#### SET PROBLEM:
Retype the stretch of lines from the one containing "Given: Expand the Binaries tree node" through the one containing "Looking at the", leaving out the pictures.

#### RECORD LIST:
········

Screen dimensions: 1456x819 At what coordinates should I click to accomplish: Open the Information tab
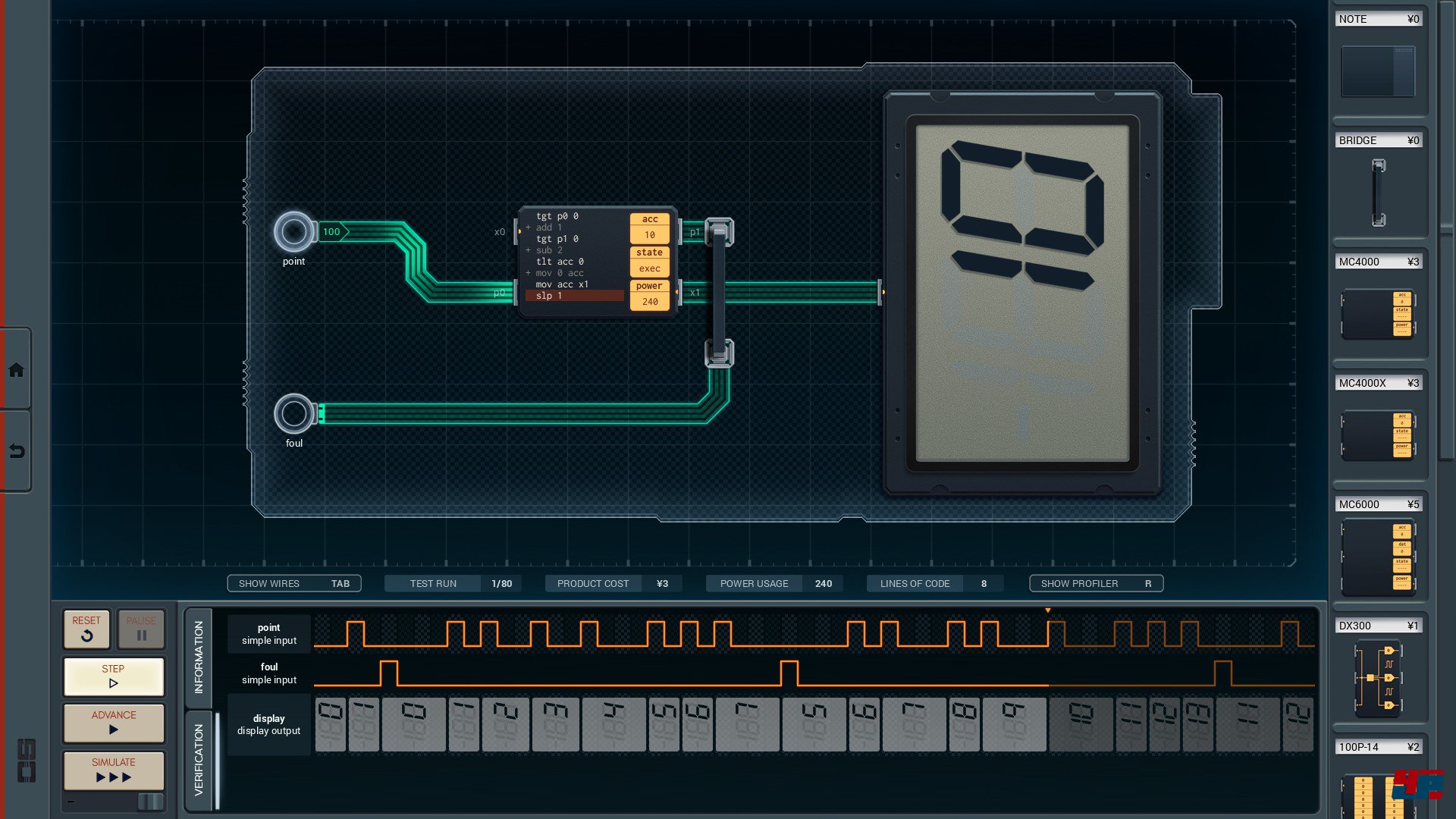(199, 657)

········

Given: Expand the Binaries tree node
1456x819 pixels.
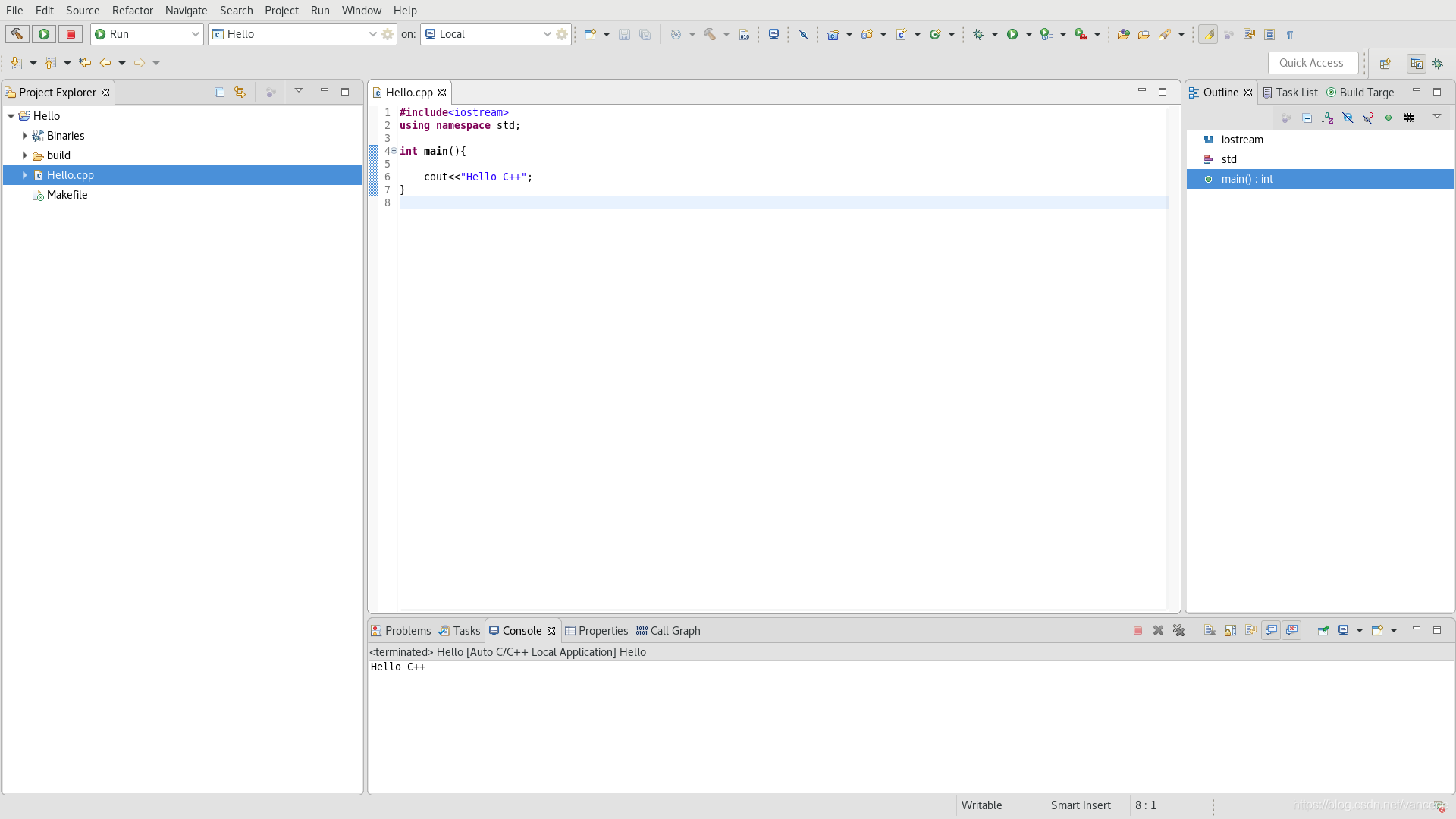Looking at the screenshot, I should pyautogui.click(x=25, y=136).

········

#### OUTPUT OF THE EXERCISE:
Given: Expand the Binaries tree node
1456x819 pixels.
Looking at the screenshot, I should pyautogui.click(x=25, y=136).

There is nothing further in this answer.